- Set task: Convert the rows below into a JSON list of strings, one string per line, leaving out blank lines.

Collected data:
_ _ _

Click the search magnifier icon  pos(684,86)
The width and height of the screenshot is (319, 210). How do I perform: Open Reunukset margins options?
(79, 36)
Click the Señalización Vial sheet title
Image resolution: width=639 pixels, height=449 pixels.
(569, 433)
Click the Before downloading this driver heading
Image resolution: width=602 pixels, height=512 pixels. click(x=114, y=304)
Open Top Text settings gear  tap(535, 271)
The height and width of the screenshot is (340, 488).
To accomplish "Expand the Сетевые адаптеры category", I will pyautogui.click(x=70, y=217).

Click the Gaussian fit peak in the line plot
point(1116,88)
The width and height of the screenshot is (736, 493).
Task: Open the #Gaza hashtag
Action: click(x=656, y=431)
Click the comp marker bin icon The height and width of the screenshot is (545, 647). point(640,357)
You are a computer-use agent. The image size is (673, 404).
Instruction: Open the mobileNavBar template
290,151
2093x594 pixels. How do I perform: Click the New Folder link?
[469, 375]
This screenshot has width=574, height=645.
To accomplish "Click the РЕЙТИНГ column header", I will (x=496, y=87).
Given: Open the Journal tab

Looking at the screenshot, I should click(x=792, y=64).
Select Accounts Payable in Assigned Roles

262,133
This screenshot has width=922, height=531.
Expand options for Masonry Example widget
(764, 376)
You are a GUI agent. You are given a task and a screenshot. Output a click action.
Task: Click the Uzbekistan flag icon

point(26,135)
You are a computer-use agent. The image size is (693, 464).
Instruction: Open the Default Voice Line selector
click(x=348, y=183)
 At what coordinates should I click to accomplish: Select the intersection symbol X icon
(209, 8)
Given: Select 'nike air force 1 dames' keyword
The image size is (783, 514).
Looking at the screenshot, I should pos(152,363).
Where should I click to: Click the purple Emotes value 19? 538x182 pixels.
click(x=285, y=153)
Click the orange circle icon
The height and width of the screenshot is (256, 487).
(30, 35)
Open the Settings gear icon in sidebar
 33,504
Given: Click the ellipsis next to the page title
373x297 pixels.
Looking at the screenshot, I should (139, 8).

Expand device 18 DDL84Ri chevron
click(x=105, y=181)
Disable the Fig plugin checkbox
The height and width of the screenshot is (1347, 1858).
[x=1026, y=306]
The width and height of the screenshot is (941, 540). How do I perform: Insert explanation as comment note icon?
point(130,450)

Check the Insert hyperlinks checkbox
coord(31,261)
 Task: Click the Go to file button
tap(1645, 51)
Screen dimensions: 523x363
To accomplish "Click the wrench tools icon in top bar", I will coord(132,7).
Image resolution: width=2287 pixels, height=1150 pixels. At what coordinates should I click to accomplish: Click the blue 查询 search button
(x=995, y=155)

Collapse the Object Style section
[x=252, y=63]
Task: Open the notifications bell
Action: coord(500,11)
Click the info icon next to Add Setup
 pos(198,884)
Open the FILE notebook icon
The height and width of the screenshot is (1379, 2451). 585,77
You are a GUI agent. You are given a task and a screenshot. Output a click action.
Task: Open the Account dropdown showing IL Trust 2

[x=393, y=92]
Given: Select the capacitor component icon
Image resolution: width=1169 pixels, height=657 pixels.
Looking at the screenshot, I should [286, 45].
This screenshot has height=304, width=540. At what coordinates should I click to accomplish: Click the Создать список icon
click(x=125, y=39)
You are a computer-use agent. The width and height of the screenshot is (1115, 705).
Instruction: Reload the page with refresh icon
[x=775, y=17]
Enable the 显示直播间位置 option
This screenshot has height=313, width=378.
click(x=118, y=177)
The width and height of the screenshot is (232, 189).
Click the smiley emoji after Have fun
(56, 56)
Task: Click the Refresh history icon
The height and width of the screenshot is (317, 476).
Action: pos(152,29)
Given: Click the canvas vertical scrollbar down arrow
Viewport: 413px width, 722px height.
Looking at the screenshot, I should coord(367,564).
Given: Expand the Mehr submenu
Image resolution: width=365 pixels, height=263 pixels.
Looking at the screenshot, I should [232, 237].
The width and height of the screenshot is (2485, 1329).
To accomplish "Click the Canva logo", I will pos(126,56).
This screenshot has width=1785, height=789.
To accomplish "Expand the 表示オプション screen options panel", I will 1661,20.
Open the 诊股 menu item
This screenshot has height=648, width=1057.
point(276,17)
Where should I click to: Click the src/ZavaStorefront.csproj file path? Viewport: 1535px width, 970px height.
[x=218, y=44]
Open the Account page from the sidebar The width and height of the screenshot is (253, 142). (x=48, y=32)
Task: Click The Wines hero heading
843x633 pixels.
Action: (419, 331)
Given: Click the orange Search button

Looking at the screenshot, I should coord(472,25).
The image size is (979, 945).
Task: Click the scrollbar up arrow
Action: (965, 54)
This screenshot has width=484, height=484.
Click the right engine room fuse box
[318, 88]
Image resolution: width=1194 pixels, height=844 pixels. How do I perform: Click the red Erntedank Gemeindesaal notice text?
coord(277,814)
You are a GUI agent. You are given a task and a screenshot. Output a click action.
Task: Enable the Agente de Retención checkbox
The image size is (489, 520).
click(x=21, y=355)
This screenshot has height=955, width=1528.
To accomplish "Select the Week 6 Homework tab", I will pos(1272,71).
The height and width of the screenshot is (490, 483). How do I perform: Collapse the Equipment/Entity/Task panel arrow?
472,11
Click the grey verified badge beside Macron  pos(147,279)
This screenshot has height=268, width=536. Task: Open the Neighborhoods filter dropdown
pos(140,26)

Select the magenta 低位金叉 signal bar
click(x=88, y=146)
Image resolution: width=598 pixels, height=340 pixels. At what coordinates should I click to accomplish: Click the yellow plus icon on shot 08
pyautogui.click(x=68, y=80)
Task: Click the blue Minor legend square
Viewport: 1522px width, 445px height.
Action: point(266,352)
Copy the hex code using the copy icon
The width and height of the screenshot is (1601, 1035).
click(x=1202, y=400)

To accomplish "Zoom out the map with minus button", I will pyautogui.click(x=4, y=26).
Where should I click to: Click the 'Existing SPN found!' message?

_ _ _

- Finished task:
[
  "Click the search magnifier icon  pos(684,86)",
  "The width and height of the screenshot is (319, 210). How do I perform: Open Reunukset margins options?",
  "(79, 36)",
  "Click the Señalización Vial sheet title",
  "Image resolution: width=639 pixels, height=449 pixels.",
  "(569, 433)",
  "Click the Before downloading this driver heading",
  "Image resolution: width=602 pixels, height=512 pixels. click(x=114, y=304)",
  "Open Top Text settings gear  tap(535, 271)",
  "The height and width of the screenshot is (340, 488).",
  "To accomplish \"Expand the Сетевые адаптеры category\", I will pyautogui.click(x=70, y=217).",
  "Click the Gaussian fit peak in the line plot",
  "point(1116,88)",
  "The width and height of the screenshot is (736, 493).",
  "Task: Open the #Gaza hashtag",
  "Action: click(x=656, y=431)",
  "Click the comp marker bin icon The height and width of the screenshot is (545, 647). point(640,357)",
  "You are a computer-use agent. The image size is (673, 404).",
  "Instruction: Open the mobileNavBar template",
  "290,151",
  "2093x594 pixels. How do I perform: Click the New Folder link?",
  "[469, 375]",
  "This screenshot has width=574, height=645.",
  "To accomplish \"Click the РЕЙТИНГ column header\", I will (x=496, y=87).",
  "Given: Open the Journal tab",
  "Looking at the screenshot, I should click(x=792, y=64).",
  "Select Accounts Payable in Assigned Roles",
  "262,133",
  "This screenshot has width=922, height=531.",
  "Expand options for Masonry Example widget",
  "(764, 376)",
  "You are a GUI agent. You are given a task and a screenshot. Output a click action.",
  "Task: Click the Uzbekistan flag icon",
  "point(26,135)",
  "You are a computer-use agent. The image size is (693, 464).",
  "Instruction: Open the Default Voice Line selector",
  "click(x=348, y=183)",
  " At what coordinates should I click to accomplish: Select the intersection symbol X icon",
  "(209, 8)",
  "Given: Select 'nike air force 1 dames' keyword",
  "The image size is (783, 514).",
  "Looking at the screenshot, I should pos(152,363).",
  "Where should I click to: Click the purple Emotes value 19? 538x182 pixels.",
  "click(x=285, y=153)",
  "Click the orange circle icon",
  "The height and width of the screenshot is (256, 487).",
  "(30, 35)",
  "Open the Settings gear icon in sidebar",
  " 33,504",
  "Given: Click the ellipsis next to the page title",
  "373x297 pixels.",
  "Looking at the screenshot, I should (139, 8).",
  "Expand device 18 DDL84Ri chevron",
  "click(x=105, y=181)",
  "Disable the Fig plugin checkbox",
  "The height and width of the screenshot is (1347, 1858).",
  "[x=1026, y=306]",
  "The width and height of the screenshot is (941, 540). How do I perform: Insert explanation as comment note icon?",
  "point(130,450)",
  "Check the Insert hyperlinks checkbox",
  "coord(31,261)",
  " Task: Click the Go to file button",
  "tap(1645, 51)",
  "Screen dimensions: 523x363",
  "To accomplish \"Click the wrench tools icon in top bar\", I will coord(132,7).",
  "Image resolution: width=2287 pixels, height=1150 pixels. At what coordinates should I click to accomplish: Click the blue 查询 search button",
  "(x=995, y=155)",
  "Collapse the Object Style section",
  "[x=252, y=63]",
  "Task: Open the notifications bell",
  "Action: coord(500,11)",
  "Click the info icon next to Add Setup",
  " pos(198,884)",
  "Open the FILE notebook icon",
  "The height and width of the screenshot is (1379, 2451). 585,77",
  "You are a GUI agent. You are given a task and a screenshot. Output a click action.",
  "Task: Open the Account dropdown showing IL Trust 2",
  "[x=393, y=92]",
  "Given: Select the capacitor component icon",
  "Image resolution: width=1169 pixels, height=657 pixels.",
  "Looking at the screenshot, I should [286, 45].",
  "This screenshot has height=304, width=540. At what coordinates should I click to accomplish: Click the Создать список icon",
  "click(x=125, y=39)",
  "You are a computer-use agent. The width and height of the screenshot is (1115, 705).",
  "Instruction: Reload the page with refresh icon",
  "[x=775, y=17]",
  "Enable the 显示直播间位置 option",
  "This screenshot has height=313, width=378.",
  "click(x=118, y=177)",
  "The width and height of the screenshot is (232, 189).",
  "Click the smiley emoji after Have fun",
  "(56, 56)",
  "Task: Click the Refresh history icon",
  "The height and width of the screenshot is (317, 476).",
  "Action: pos(152,29)",
  "Given: Click the canvas vertical scrollbar down arrow",
  "Viewport: 413px width, 722px height.",
  "Looking at the screenshot, I should coord(367,564).",
  "Given: Expand the Mehr submenu",
  "Image resolution: width=365 pixels, height=263 pixels.",
  "Looking at the screenshot, I should [232, 237].",
  "The width and height of the screenshot is (2485, 1329).",
  "To accomplish \"Click the Canva logo\", I will pos(126,56).",
  "This screenshot has width=1785, height=789.",
  "To accomplish \"Expand the 表示オプション screen options panel\", I will 1661,20.",
  "Open the 诊股 menu item",
  "This screenshot has height=648, width=1057.",
  "point(276,17)",
  "Where should I click to: Click the src/ZavaStorefront.csproj file path? Viewport: 1535px width, 970px height.",
  "[x=218, y=44]",
  "Open the Account page from the sidebar The width and height of the screenshot is (253, 142). (x=48, y=32)",
  "Task: Click The Wines hero heading",
  "843x633 pixels.",
  "Action: (419, 331)",
  "Given: Click the orange Search button",
  "Looking at the screenshot, I should coord(472,25).",
  "The image size is (979, 945).",
  "Task: Click the scrollbar up arrow",
  "Action: (965, 54)",
  "This screenshot has width=484, height=484.",
  "Click the right engine room fuse box",
  "[318, 88]",
  "Image resolution: width=1194 pixels, height=844 pixels. How do I perform: Click the red Erntedank Gemeindesaal notice text?",
  "coord(277,814)",
  "You are a GUI agent. You are given a task and a screenshot. Output a click action.",
  "Task: Enable the Agente de Retención checkbox",
  "The image size is (489, 520).",
  "click(x=21, y=355)",
  "This screenshot has height=955, width=1528.",
  "To accomplish \"Select the Week 6 Homework tab\", I will pos(1272,71).",
  "The height and width of the screenshot is (490, 483). How do I perform: Collapse the Equipment/Entity/Task panel arrow?",
  "472,11",
  "Click the grey verified badge beside Macron  pos(147,279)",
  "This screenshot has height=268, width=536. Task: Open the Neighborhoods filter dropdown",
  "pos(140,26)",
  "Select the magenta 低位金叉 signal bar",
  "click(x=88, y=146)",
  "Image resolution: width=598 pixels, height=340 pixels. At what coordinates should I click to accomplish: Click the yellow plus icon on shot 08",
  "pyautogui.click(x=68, y=80)",
  "Task: Click the blue Minor legend square",
  "Viewport: 1522px width, 445px height.",
  "Action: point(266,352)",
  "Copy the hex code using the copy icon",
  "The width and height of the screenshot is (1601, 1035).",
  "click(x=1202, y=400)",
  "To accomplish \"Zoom out the map with minus button\", I will pyautogui.click(x=4, y=26).",
  "Where should I click to: Click the 'Existing SPN found!' message?"
]